The costWeight option is particularly useful when different tools have different resource costs. An embedding call that hits a GPU might cost 2 slots while a simple metadata lookup costs 1.

Middleware for Express that automatically governs incoming requests. Denied requests receive a 429 response with a Retry-After header.

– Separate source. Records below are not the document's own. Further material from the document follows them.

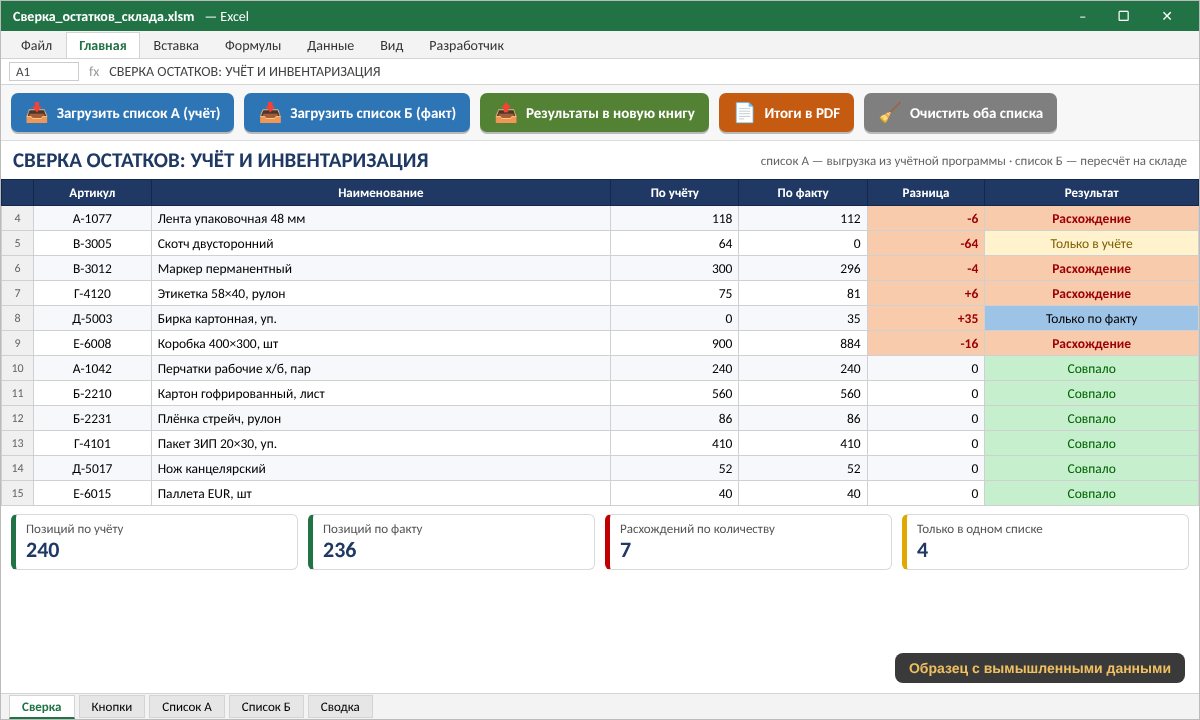Switch to the Сводка sheet tab

point(340,707)
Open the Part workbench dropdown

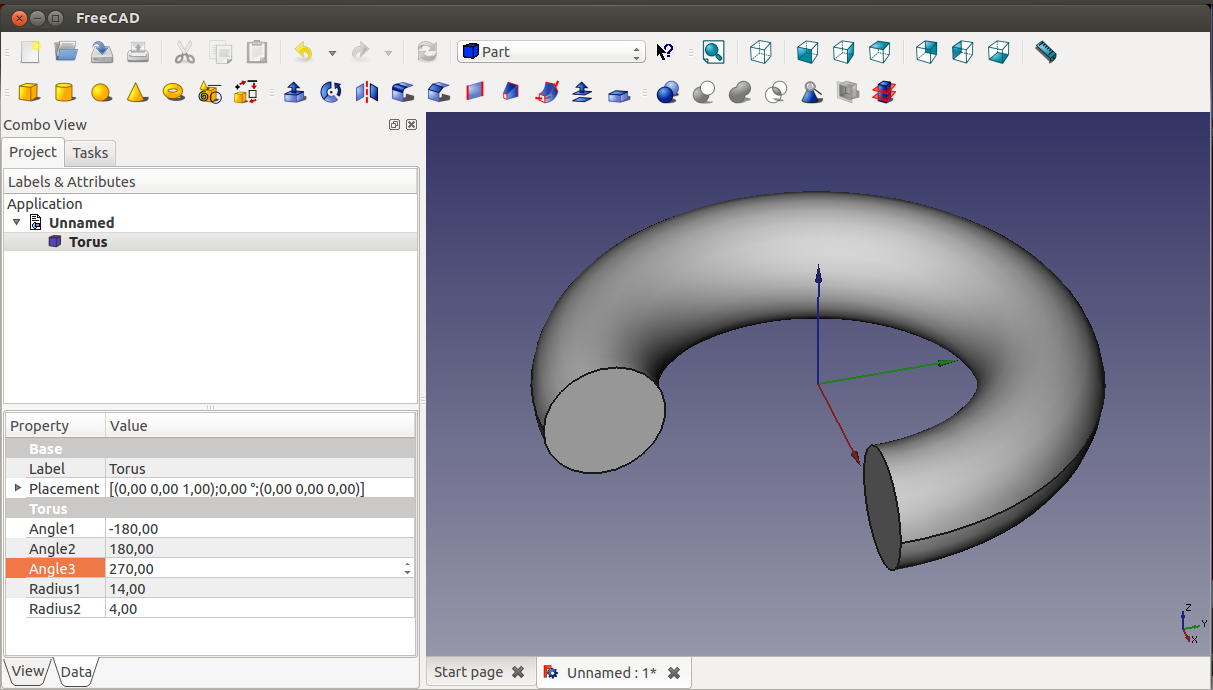point(551,52)
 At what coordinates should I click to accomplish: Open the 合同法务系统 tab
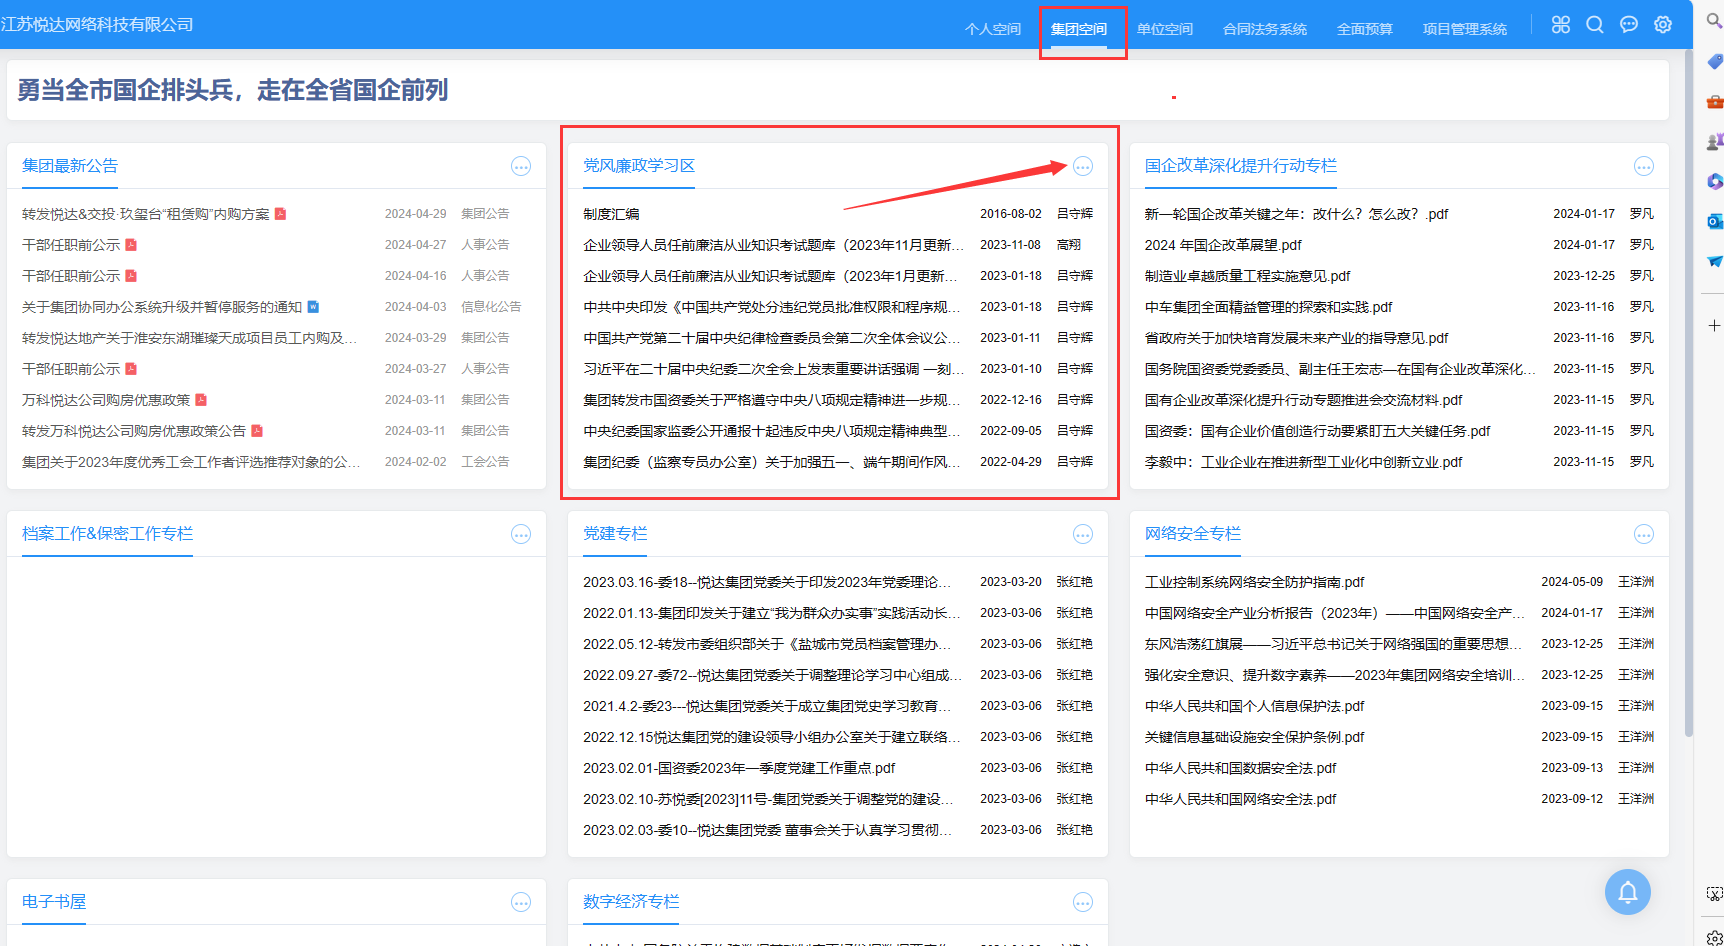(x=1264, y=29)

import { throttleMiddleware } from "@mcptoolshop/throttleai/adapters/express";
app.use("/ai", throttleMiddleware({ governor: gov }));

When the governor denies a request, the middleware responds with:

  • Status: 429 Too Many Requests
  • Header: Retry-After (in seconds, derived from retryAfterMs)
  • Body: JSON with the deny reason, recommendation, and retry timing
{
"error": "throttled",
"reason": "concurrency",
"retryAfterMs": 500,
"recommendation": "All 5 slots in use. Try again in ~500ms."
}
  • governor — the governor instance (required)
  • getActorId — function to extract actor ID from request (default: x-actor-id header, then req.ip, then "anonymous")
  • getAction — function to extract action from request (default: req.path)
  • getPriority — function to extract priority from request (default: "interactive")
  • getEstimate — function to derive a token estimate from the request
  • onDeny — custom handler for denied requests (default: 429 JSON response)

The middleware reports outcomes based on res.statusCode after the handler completes:

Status CodeOutcome
< 400"success"
>= 400"error"

Middleware for the Hono framework, designed for edge-compatible runtimes.

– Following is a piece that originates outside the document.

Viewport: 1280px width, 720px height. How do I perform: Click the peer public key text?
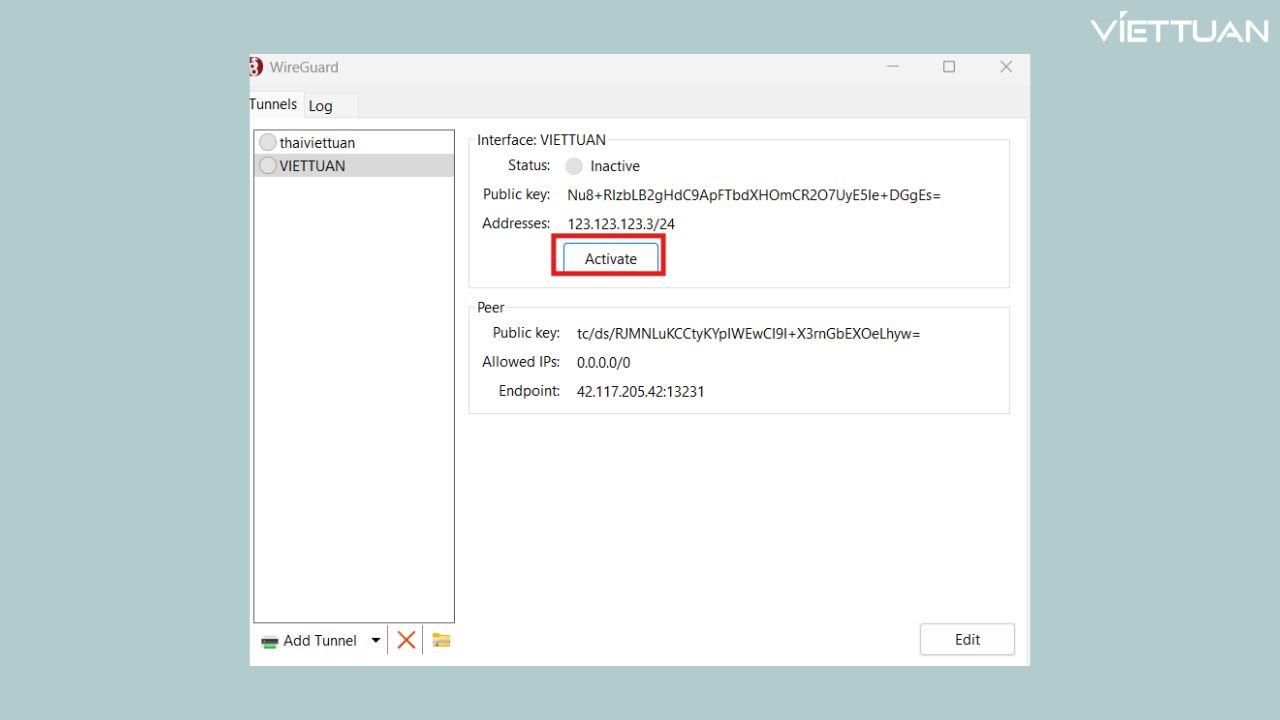coord(748,334)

import { throttle } from "@mcptoolshop/throttleai/adapters/hono";
app.use("/ai/*", throttle({ governor: gov }));
  • Denied requests return 429 JSON with the same shape as the Express adapter.
  • The leaseId is stored on the Hono context, allowing downstream handlers to access it if needed.
  • Outcomes are reported automatically from the response status.
  • governor — the governor instance (required)
  • getActorId — function to extract actor ID from context (default: x-actor-id header or "anonymous")
  • getAction — function to extract action from context (default: req.path)
  • getPriority — function to extract priority from context (default: "interactive")
  • getEstimate — function to derive a token estimate from the context
  • onDeny — custom handler for denied requests (return a Response to override the default 429 JSON)

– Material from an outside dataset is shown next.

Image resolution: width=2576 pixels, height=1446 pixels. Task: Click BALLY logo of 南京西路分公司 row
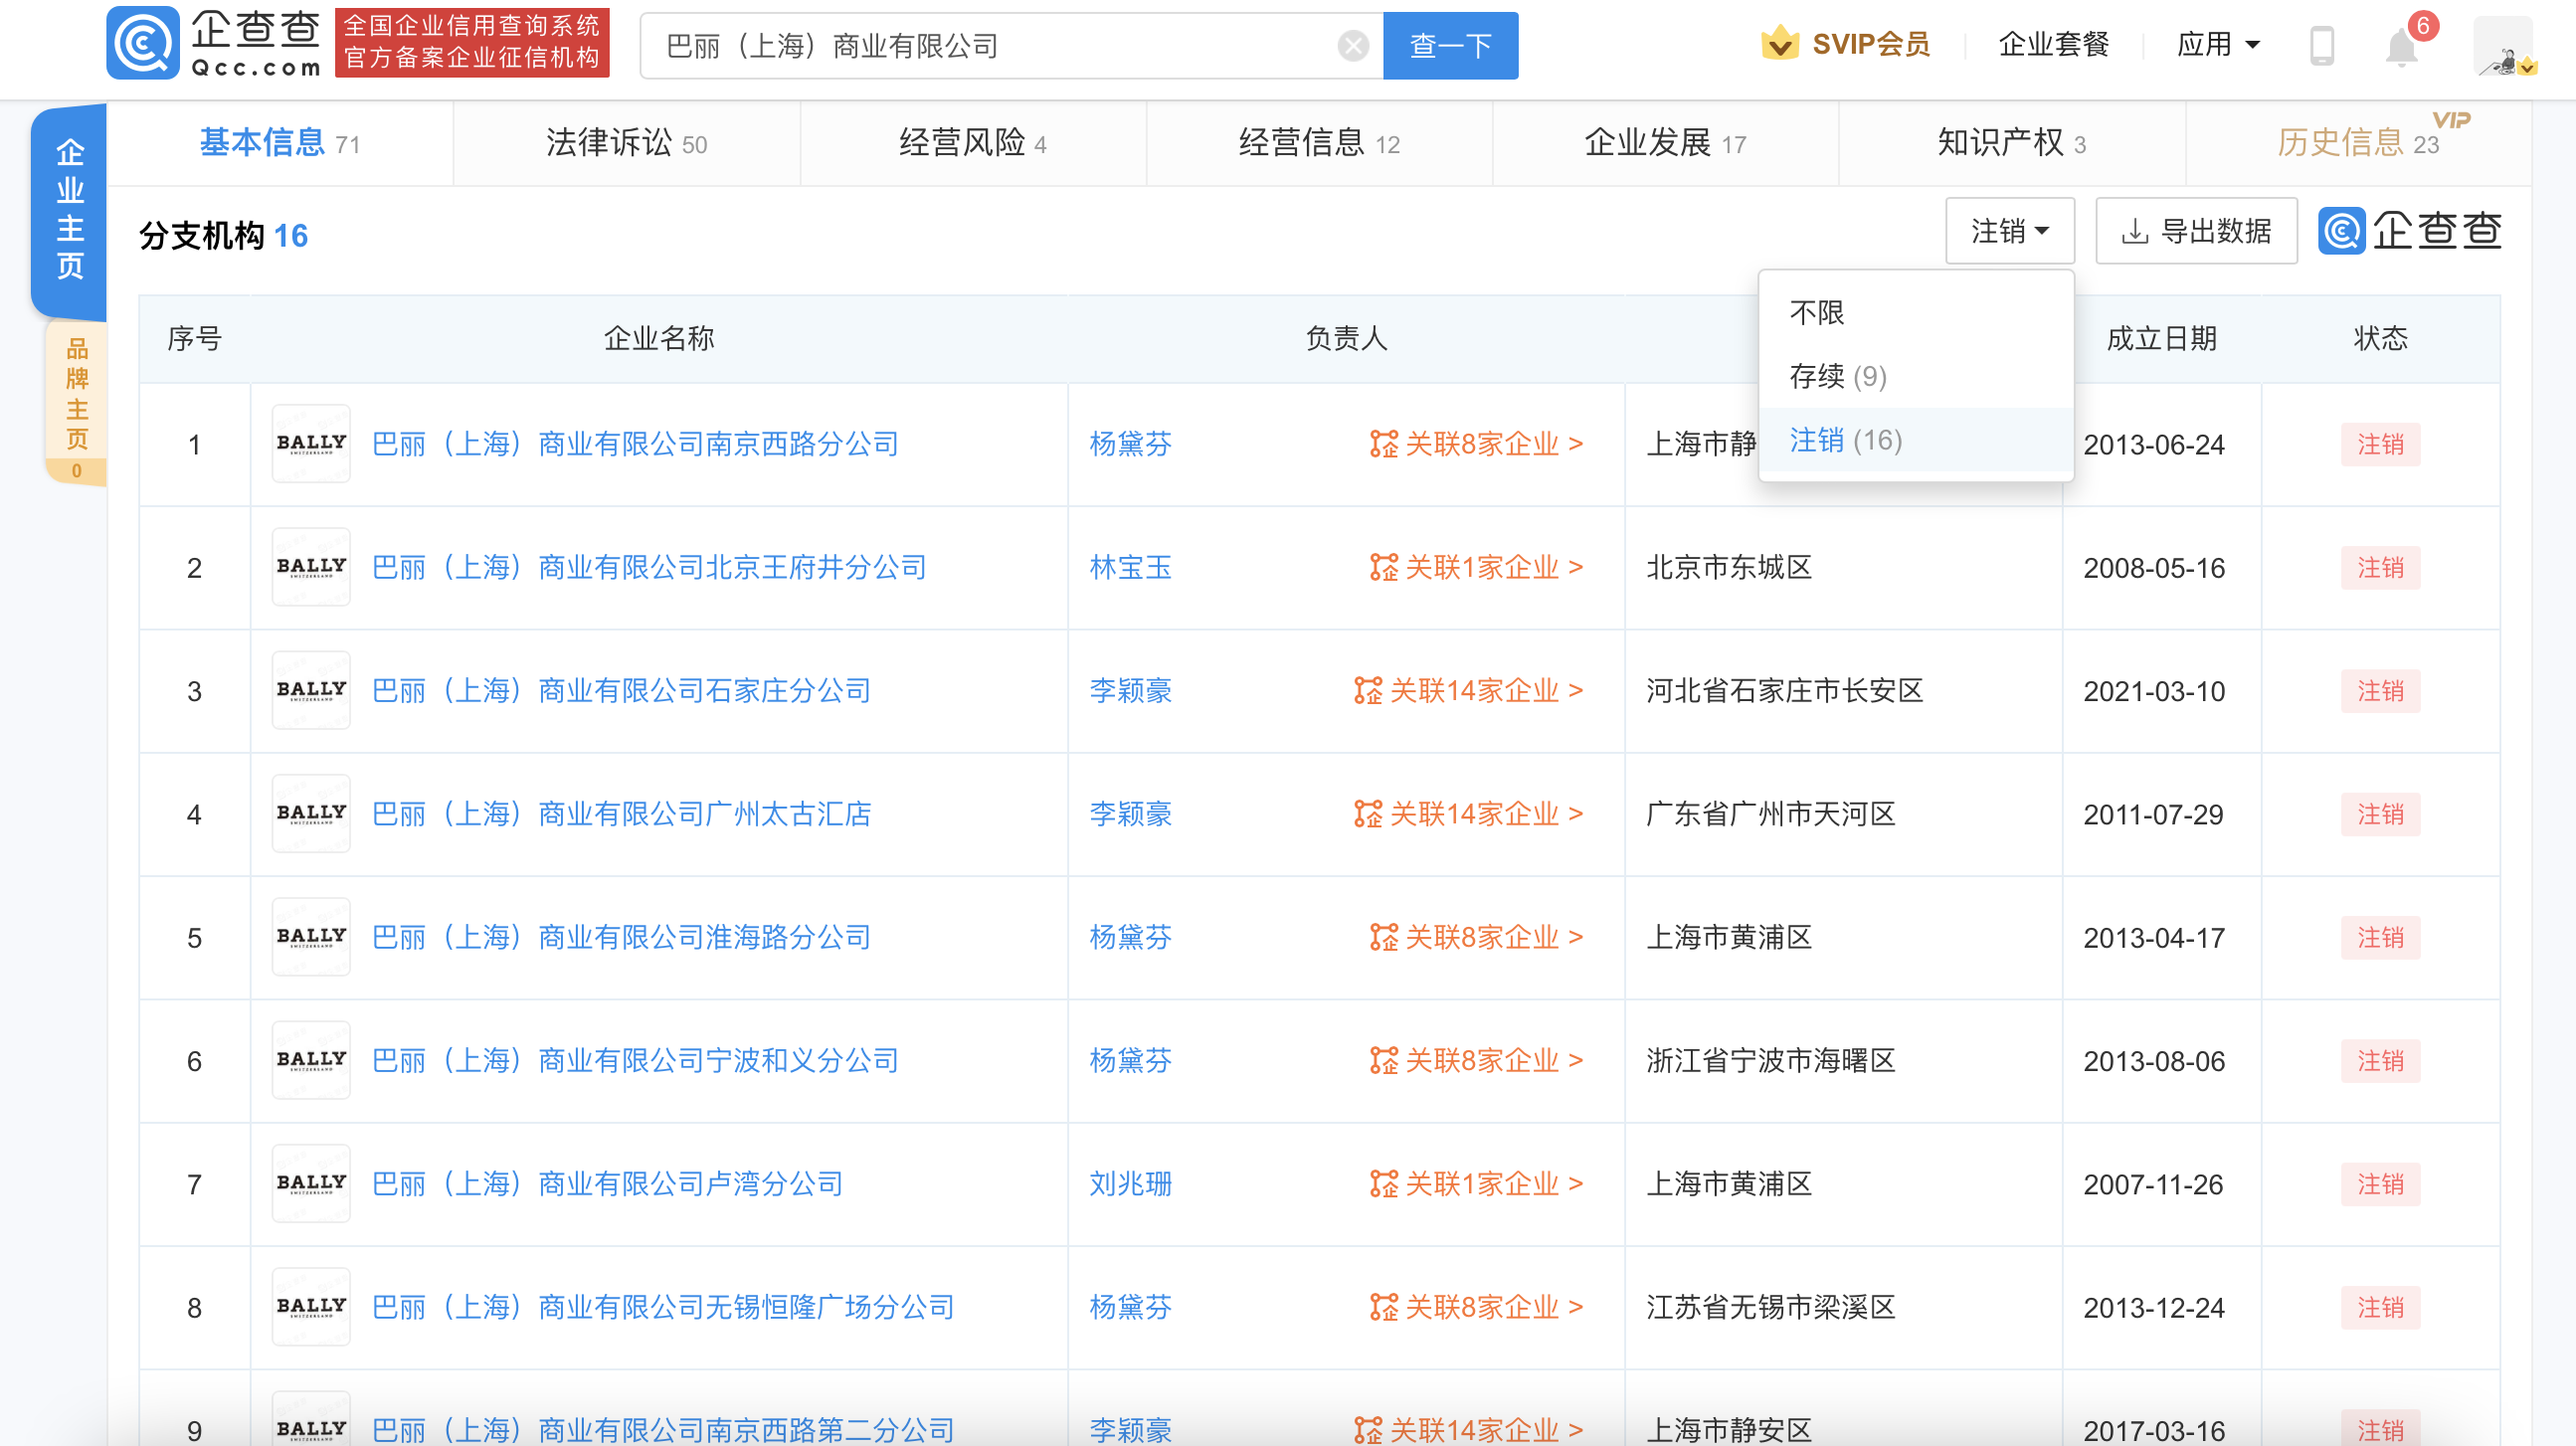point(311,443)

If your framework or client is not covered by the built-in adapters, the pattern is straightforward:

async function myAdapter(gov, request, fn) {
const decision = gov.acquire({
actorId: request.actorId,
action: request.action,
});
if (!decision.granted) {
return { ok: false, decision };
}
const start = Date.now();
try {
const result = await fn();
gov.release(decision.leaseId, {
outcome: "success",
latencyMs: Date.now() - start,
});
return { ok: true, result, latencyMs: Date.now() - start };
} catch (err) {
gov.release(decision.leaseId, {
outcome: "error",
latencyMs: Date.now() - start,
});
throw err;
}
}

The key contract: acquire before, release after, always release on error, and report the outcome.